Cyclic nucleotide phosphodiesterasc activities were determined in fractions of fat cell homogenates, prepared either by differential centrifugation or by centrifugation on discontinuous sucrose gradients.

In the supernatant fraction (150,000g supernatant in 0.25 m sucrose, or 92,000g supernatant in 0.32m sucrose): (a) there was 70% of the cyclic AMP phosphodiesterase activity of the whole homogenate, and over 90% of the cyclic GMP phosphodiesterase activity; (b) double reciprocal kinetic plots were nonlinear for both substrates; (c) cyclic (GMP, 0.02-2 μm, activated hydrolysis of 10 μm cyclic AMP; (d) 25 or 50 μm cyclic GMP noncompetitively inhibited hydrolysis of 5–20 μm cyclic AMP (K_i = 38 μm); (e) cyclic AMP, 0.1 μm, slightly activated hydrolysis of 10 μm cyclic GMP; (f) 10 or 20 μm cyclic AMP competitively inhibited hydrolysis of 5–20 μm cyclic GMP (K_i = 18 μm).

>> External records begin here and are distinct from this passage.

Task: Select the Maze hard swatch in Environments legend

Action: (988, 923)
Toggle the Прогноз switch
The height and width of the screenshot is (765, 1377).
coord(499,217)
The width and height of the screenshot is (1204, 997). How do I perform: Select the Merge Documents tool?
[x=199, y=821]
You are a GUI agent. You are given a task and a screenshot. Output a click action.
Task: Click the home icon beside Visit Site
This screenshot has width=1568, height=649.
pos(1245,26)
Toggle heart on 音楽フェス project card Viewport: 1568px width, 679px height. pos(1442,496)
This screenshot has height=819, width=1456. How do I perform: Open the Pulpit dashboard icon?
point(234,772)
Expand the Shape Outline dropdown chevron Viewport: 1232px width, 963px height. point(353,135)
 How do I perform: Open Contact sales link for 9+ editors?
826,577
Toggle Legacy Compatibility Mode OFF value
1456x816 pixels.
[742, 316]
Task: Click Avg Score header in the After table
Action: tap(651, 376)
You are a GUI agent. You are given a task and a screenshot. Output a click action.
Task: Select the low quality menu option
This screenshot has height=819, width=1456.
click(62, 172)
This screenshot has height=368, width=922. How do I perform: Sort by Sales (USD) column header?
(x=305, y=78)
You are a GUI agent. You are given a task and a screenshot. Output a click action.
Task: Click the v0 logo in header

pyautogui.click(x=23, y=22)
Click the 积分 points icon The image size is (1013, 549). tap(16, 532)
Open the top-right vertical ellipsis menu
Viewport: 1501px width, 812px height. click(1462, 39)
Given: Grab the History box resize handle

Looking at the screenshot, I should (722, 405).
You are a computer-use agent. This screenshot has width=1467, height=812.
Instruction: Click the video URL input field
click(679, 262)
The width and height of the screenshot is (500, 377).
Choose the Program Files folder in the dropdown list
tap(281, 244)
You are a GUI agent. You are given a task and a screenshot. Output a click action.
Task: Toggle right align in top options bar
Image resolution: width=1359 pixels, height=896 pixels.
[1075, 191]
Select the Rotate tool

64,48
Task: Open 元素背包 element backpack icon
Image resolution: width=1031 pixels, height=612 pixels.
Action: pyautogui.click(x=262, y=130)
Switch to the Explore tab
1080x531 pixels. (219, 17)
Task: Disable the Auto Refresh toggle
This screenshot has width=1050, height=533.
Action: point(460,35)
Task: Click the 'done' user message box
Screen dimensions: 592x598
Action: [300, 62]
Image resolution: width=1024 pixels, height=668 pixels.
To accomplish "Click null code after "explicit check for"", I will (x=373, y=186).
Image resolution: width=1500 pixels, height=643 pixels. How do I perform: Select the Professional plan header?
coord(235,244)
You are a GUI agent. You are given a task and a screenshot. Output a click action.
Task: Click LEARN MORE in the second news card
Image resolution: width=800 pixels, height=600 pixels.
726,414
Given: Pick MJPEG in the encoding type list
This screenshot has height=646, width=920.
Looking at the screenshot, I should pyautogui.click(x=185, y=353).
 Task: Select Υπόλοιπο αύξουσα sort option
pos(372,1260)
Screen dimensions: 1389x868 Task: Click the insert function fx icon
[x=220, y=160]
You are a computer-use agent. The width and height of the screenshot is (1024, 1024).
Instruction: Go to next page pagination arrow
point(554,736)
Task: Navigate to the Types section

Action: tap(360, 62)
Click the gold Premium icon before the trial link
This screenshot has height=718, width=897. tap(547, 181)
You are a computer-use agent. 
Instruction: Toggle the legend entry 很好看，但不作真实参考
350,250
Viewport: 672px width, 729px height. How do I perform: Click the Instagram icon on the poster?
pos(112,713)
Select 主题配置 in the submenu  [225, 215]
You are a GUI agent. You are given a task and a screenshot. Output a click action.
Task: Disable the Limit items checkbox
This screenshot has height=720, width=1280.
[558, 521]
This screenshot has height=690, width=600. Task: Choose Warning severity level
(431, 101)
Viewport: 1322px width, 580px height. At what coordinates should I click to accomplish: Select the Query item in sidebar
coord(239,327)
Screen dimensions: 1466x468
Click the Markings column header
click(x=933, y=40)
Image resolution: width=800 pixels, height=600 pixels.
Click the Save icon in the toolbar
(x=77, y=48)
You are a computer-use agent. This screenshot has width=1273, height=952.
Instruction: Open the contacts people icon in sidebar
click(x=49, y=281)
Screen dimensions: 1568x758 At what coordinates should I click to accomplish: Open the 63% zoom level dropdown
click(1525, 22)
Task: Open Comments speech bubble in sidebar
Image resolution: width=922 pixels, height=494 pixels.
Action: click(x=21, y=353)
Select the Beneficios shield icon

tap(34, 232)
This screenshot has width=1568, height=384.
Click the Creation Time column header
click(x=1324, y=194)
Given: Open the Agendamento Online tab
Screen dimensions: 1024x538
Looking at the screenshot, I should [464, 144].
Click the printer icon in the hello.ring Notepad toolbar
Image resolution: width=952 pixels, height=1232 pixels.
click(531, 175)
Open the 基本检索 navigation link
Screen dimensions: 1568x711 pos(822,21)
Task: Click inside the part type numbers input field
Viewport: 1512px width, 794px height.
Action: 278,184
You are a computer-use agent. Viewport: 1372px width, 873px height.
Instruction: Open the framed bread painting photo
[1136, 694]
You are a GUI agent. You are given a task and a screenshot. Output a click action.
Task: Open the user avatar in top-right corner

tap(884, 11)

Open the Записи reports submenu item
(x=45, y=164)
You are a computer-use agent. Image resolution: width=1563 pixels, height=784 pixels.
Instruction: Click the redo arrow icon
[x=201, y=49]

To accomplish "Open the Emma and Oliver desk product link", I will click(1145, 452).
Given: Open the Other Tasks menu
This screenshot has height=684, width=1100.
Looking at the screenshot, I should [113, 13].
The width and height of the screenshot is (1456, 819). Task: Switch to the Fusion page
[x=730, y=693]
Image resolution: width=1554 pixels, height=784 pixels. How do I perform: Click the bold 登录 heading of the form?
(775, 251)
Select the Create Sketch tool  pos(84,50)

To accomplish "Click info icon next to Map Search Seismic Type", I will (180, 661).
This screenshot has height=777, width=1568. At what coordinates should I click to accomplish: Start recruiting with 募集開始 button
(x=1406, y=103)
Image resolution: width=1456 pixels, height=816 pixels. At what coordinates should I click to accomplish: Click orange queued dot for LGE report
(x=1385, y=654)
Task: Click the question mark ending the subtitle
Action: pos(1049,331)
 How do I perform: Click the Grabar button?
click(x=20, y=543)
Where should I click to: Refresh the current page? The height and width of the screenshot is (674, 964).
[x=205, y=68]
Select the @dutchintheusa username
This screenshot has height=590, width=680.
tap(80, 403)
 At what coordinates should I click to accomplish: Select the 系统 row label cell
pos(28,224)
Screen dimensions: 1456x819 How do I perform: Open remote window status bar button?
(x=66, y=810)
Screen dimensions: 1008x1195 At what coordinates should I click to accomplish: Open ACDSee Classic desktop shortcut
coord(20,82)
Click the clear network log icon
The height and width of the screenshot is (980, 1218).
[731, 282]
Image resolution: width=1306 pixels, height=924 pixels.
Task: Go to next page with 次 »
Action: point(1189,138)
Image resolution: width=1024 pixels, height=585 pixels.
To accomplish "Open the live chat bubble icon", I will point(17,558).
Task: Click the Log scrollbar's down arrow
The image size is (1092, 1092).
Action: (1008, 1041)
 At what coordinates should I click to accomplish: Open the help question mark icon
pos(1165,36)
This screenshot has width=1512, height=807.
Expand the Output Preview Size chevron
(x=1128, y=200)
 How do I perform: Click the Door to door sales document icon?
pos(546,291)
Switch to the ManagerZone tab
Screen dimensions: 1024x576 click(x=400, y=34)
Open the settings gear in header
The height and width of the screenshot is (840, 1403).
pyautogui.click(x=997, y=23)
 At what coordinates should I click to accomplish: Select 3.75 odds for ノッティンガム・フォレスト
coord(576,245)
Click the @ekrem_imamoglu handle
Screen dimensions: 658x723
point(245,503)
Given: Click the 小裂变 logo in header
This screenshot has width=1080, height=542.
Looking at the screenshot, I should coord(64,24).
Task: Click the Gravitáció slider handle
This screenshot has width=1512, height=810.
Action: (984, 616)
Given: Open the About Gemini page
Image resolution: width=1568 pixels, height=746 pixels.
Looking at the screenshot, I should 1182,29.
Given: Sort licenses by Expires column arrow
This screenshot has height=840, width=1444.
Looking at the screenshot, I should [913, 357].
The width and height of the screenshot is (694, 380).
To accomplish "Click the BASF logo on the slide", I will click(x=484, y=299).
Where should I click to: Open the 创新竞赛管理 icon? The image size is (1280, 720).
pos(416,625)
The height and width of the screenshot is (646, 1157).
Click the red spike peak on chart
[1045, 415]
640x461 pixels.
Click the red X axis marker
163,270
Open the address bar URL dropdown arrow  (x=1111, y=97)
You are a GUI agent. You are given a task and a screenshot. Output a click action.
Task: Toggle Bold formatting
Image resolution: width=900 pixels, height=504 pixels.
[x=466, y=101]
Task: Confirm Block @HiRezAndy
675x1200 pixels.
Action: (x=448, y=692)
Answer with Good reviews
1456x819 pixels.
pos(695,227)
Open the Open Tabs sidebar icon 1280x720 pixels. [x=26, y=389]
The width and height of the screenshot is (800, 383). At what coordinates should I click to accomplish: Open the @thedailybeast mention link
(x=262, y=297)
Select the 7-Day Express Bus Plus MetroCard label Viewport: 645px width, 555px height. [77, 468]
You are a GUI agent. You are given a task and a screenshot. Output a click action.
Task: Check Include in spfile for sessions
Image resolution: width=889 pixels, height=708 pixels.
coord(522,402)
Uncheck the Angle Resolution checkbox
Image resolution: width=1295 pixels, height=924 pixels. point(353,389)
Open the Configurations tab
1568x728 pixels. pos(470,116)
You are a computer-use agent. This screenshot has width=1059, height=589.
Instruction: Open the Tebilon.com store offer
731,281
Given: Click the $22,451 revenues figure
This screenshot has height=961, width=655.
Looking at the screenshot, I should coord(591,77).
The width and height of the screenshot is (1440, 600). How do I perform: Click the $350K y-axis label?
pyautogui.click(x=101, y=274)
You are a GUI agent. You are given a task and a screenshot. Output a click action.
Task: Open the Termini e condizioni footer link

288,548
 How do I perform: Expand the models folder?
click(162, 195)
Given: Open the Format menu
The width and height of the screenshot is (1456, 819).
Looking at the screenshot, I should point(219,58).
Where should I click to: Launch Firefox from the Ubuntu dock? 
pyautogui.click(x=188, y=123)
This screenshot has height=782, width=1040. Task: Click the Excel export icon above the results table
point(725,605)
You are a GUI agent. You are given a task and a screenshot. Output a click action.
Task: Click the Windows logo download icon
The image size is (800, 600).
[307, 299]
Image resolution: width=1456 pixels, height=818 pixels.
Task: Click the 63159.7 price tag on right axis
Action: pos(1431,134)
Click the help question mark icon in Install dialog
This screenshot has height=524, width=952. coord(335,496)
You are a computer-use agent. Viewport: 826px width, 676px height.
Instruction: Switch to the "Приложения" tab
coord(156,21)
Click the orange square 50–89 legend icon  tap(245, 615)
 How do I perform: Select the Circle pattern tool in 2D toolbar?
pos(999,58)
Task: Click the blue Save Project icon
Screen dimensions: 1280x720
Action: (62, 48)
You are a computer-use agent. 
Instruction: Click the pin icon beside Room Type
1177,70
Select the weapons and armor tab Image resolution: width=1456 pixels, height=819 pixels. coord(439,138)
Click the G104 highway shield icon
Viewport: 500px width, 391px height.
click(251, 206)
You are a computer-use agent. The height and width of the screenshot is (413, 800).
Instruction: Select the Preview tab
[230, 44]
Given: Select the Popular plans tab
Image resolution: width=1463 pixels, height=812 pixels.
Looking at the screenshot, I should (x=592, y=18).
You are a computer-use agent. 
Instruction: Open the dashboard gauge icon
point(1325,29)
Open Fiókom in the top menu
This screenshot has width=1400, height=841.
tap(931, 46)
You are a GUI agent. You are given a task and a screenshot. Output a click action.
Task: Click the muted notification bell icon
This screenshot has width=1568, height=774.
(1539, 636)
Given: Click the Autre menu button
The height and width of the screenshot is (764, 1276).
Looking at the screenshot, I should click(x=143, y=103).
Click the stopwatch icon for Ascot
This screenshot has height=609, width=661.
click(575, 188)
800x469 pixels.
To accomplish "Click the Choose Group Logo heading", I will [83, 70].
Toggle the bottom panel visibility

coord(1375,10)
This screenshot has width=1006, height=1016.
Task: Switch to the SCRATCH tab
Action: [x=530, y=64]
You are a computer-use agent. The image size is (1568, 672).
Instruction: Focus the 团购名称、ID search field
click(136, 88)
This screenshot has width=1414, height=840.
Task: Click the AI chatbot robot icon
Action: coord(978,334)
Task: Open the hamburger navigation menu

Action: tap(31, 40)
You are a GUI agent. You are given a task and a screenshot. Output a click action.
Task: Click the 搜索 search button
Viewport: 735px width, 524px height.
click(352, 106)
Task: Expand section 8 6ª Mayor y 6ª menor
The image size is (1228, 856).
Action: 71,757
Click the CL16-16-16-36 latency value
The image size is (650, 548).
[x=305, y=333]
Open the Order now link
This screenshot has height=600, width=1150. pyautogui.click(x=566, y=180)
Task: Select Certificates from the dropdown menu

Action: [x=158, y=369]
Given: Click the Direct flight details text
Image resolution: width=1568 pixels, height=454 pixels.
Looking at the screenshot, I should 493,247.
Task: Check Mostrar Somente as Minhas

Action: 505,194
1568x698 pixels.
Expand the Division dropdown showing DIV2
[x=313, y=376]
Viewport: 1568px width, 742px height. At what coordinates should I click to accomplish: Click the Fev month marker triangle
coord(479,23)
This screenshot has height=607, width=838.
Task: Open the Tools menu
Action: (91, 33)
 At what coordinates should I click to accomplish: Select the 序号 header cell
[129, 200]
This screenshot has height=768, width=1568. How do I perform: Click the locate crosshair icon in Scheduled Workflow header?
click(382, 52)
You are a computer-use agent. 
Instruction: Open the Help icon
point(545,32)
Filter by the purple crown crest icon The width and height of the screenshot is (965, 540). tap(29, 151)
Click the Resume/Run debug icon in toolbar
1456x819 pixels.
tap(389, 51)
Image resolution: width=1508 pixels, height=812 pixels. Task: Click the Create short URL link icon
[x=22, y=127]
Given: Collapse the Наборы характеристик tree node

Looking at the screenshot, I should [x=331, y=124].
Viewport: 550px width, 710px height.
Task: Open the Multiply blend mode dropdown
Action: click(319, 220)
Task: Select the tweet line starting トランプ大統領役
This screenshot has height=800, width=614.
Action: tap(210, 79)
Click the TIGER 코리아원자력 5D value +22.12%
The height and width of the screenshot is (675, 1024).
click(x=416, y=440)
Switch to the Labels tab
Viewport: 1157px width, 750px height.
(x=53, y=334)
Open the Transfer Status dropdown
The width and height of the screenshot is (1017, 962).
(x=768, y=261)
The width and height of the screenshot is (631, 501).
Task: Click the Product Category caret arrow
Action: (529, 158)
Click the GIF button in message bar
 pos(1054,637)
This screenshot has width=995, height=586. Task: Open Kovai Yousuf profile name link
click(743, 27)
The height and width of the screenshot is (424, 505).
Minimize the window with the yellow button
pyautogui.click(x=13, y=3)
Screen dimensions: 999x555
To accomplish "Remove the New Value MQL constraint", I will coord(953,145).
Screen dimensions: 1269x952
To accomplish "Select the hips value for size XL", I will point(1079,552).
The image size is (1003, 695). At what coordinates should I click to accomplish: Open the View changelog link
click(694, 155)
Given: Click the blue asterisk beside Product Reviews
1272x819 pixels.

In the particle fraction (1000g, 1000-16,000g, and 16,000–150,000g pellets in 0.25m sucrose, or 0.8-1.2m sucrose interface at 92,000g): (a) there was 30% of the cyclic AMP phosphodiesterase activity of whole homogenate, but less than 5% of the cyclic GMP phosphodiesterase; (b) the double reciprocal kinetic plot of hydrolysis of cyclic AMP was nonlinear; (c) cyclic GMP, 0.02-2μm, did not affect hydrolysis of 10 μm cyclic AMP; (d) 5 or 10 μm cyclic GMP competitively inhibited hydrolysis of 5–20 μm cyclic AMP (K_i = 1.9 μm).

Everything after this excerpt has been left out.